I only have guesses about why those things bother her, but by watching her responses I’m confident she experiences them as boundary violations. It’s much easier for her to function when she can expect stuff to stay where she leaves it. It’s not practical for her to have this boundary, though we accommodate it as best we can, and we empathize otherwise. And she’s just beginning to trust her own sense of epistemic confidence, and I think she correctly perceives that it’ll screw up that process if she just defers to trusted adults.

What are good boundaries, and how can we help kids have them?

As I see it, “good” boundaries strike the right balance between being worthwhile to defend and protecting the things that are important to us. As a parent, I see a few things I can do to help my kids learn to have good boundaries.

I can model having good boundaries myself, respect my kids’ boundaries when possible, help them defend the boundaries they have that they’re too little to defend themselves, and let them grieve and regroup when their boundaries are violated.

It’s tough, though, because the first item can conflict with all the rest.

Maybe as a new parent I have a boundary about being able to take a shower by myself every morning, but my baby has a boundary about not being more than a few inches away from me.

Maybe I have a boundary around not challenging people who are older than I am and seem authoritative, but my friend’s mom is being forceful about hugging my child.

Maybe my kid is screaming and crying about some way that her boundaries have been violated… and I have boundaries around how much emotional expression I can handle and still feel capable of being responsible for caring for my kid in a way that meets the standards I’ve set for myself.

Maybe I develop a new boundary around not going a full day without anyone around to help hold the baby while I shower… which works until my husband goes out of town and I feel out of sorts all day.
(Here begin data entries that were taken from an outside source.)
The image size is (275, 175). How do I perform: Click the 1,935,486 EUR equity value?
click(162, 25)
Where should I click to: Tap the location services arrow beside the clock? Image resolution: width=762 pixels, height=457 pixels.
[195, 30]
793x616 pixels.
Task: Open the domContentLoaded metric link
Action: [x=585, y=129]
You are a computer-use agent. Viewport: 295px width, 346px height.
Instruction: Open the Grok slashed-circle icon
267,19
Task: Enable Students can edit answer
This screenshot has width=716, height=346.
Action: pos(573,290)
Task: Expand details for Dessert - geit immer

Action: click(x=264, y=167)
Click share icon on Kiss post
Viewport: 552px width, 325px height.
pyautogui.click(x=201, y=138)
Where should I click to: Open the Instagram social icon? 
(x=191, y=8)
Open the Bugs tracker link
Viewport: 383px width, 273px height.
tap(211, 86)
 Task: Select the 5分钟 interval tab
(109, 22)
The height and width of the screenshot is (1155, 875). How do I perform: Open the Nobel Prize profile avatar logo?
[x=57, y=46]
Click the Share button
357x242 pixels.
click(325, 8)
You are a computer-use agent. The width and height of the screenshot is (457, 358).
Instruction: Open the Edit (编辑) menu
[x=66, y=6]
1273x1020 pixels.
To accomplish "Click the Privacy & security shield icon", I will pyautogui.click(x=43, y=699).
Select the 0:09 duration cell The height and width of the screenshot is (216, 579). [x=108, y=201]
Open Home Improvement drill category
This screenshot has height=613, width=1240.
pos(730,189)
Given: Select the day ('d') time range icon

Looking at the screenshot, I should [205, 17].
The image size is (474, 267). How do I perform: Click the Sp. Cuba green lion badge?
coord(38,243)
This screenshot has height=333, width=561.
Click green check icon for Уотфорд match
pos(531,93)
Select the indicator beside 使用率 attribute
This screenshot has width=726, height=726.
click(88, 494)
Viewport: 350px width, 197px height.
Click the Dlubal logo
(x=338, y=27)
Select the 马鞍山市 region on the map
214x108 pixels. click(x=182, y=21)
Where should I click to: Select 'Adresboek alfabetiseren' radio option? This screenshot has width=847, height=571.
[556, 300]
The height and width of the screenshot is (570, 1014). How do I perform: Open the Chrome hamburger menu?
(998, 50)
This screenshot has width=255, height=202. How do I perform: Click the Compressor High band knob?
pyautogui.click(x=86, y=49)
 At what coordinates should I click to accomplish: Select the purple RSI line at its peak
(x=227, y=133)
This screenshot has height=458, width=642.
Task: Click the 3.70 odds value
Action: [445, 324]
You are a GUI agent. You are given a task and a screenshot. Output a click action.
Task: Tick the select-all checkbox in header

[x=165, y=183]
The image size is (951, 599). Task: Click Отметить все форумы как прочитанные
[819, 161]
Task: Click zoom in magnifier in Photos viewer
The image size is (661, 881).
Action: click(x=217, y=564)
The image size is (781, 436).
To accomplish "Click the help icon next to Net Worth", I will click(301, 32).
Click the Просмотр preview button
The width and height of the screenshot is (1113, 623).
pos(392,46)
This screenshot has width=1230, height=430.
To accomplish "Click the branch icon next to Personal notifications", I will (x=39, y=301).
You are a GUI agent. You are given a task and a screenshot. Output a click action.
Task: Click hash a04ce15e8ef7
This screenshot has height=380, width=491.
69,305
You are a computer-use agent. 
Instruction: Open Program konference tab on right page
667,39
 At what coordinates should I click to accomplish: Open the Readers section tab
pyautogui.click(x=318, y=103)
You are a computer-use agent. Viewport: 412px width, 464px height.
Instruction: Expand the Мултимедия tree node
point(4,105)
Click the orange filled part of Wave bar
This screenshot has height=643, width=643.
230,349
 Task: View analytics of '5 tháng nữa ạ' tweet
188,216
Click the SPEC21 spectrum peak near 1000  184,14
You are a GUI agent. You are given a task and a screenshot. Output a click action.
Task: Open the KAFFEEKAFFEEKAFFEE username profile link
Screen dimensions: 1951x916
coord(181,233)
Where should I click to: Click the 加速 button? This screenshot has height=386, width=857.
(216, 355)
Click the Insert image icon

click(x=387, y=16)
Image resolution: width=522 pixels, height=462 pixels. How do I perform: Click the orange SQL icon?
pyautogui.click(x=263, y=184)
Maybe I think it through and decide my reasons for showering every day aren’t as compelling as I thought they were.

Maybe I develop a boundary around not being around older authoritative people with my baby… and maybe then I notice this is very costly and now I feel confused about what to do next. Maybe I practice expressing what I want more clearly… and notice it’s still hard.

Maybe I realize that I can handle much more of my kid’s emotional expression when I can call a friend afterwards to process, and wish I could have a boundary around my kid only getting very upset when my friends are around to talk to me afterwards… and then try to accept that this boundary is impractical… and decide to make a heroic effort to stay present with my kid’s feelings and then lower my parenting standards for the rest of the day.

There aren’t always easy answers. But if we notice which boundary conflicts keep coming up, at least we know some high leverage areas to work on.

One day maybe I’ll write a different post that explores why some resources need defending more than others, why some boundaries are more rigid than others, and how boundaries and immune systems interact with each other.